Every now and then a good baked potato just hits the spot. A good baked potato that has been scooped out, mixed with sour cream, butter, bacon, cheese and green onions … well, that is just downright perfect.
These Twice Baked Potatoes will more than hit the spot. Serve them as a side dish with steak and a salad, or enjoy them as the main entree. They certainly are hearty enough to stand on their own!
This recipe is a bit quicker too. I baked the potatoes for this recipe using my Quick Baked Potatoes method, because who has time to wait over an hour for twice baked potatoes? Not me, that’s who! When the potatoes are sliced first, and then baked it cuts down on the overall cook time by about 30 minutes.

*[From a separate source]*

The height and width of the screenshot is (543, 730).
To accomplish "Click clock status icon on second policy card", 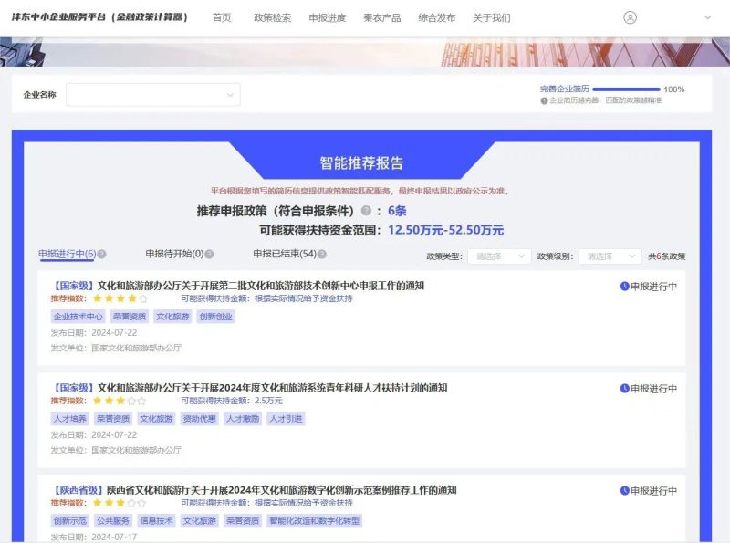I will [x=625, y=389].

A few Twice Baked Potatoes recipe tips:
- Here’s an easy tip for cooking the bacon: I cooked the bacon alongside the potatoes in the oven on one large baking sheet. I formed a separate section for the bacon out of aluminum foil, and cooked it for the same amount of time. I used thick bacon, so if you are using thinner cut, check at about 20 minutes for doneness on the bacon. Remove bacon when crisp and set on paper towels to drain.

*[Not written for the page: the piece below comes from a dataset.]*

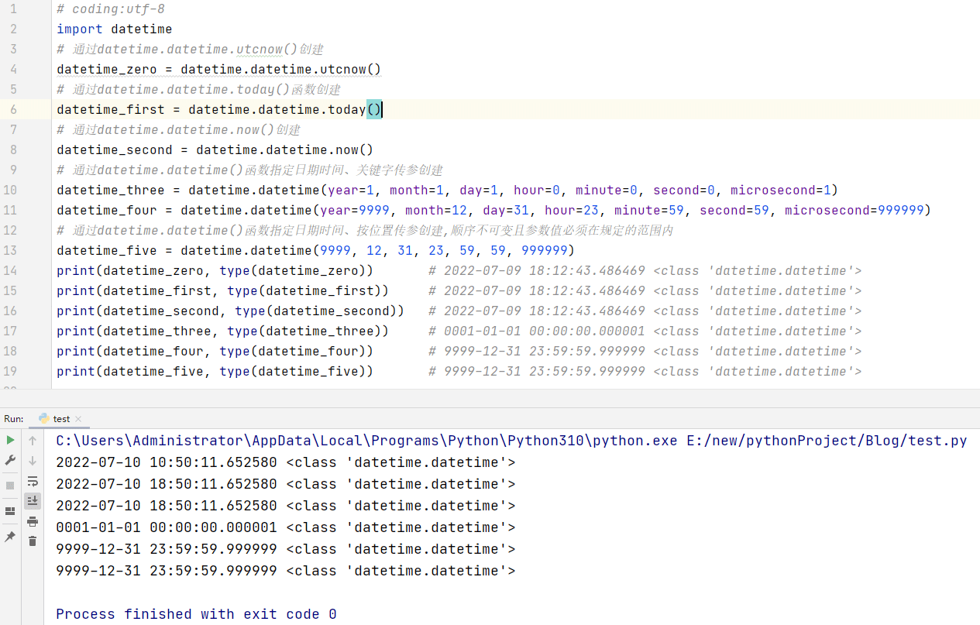Close the test run tab
980x625 pixels.
pos(77,418)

- Sharp Cheddar cheese is called for in this recipe, but other cheese may be substituted. Experiment with Gruyere, Gouda, Swiss or Provolone for a change of Twice Baked Potato Pace.
- These can be made a day ahead, covered, refrigerated and then reheated until warmed through.

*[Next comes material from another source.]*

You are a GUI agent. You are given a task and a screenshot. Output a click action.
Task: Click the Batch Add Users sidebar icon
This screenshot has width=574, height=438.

Twice Baked Potatoes Recipe
- 2-3 tablespoons olive oil
- 4 large baking potatoes, washed
- kosher salt
- 1 cup sour cream
- 4 tablespoons butter, softened
- 1/3 cup milk (or half and half)
- 2 teaspoons garlic powder
- 1/2 teaspoon salt
- 1/4 teaspoon ground black pepper
- 1 1/2 cups shredded Cheddar cheese (Gruyere or Gouda are excellent as well)
- 4 slices bacon, cooked and crumbled
- 1/4 cup finely chopped green onion or chives
- additional salt and pepper to taste
- Preheat oven to 400-degrees F; line a baking sheet with parchment paper. Drizzle lined baking sheet with olive oil and sprinkle with salt.
- Cut potatoes in half length wise. Place potatoes face down on baking sheet and rub all sides with olive oil and salt from sheet. Sprinkle potatoes with additional salt.
- Bake at 400-degrees F for about 30 minutes, until done. Check with fork for doneness. Remove from oven, set aside and allow to cool a bit.
- Reduce the temperature of the oven to 350-degrees F.
- While potatoes are baking, add sour cream, butter, milk, garlic powder, salt, pepper, cheese, crumbled bacon and green onion to a large mixing bowl. Stir to combine.
- Once potatoes are cool enough to handle (or use a dish towel to insulate your hand), carefully scoop out the insides of the potatoes leaving skins intact; add to mixture in mixing bowl. Using a potato masher or fork, combine, mashing together until smooth and fully incorporated. Salt and pepper to taste. Fill empty potato skins with mixture.
- Return filled potatoes to the oven for 20 minutes.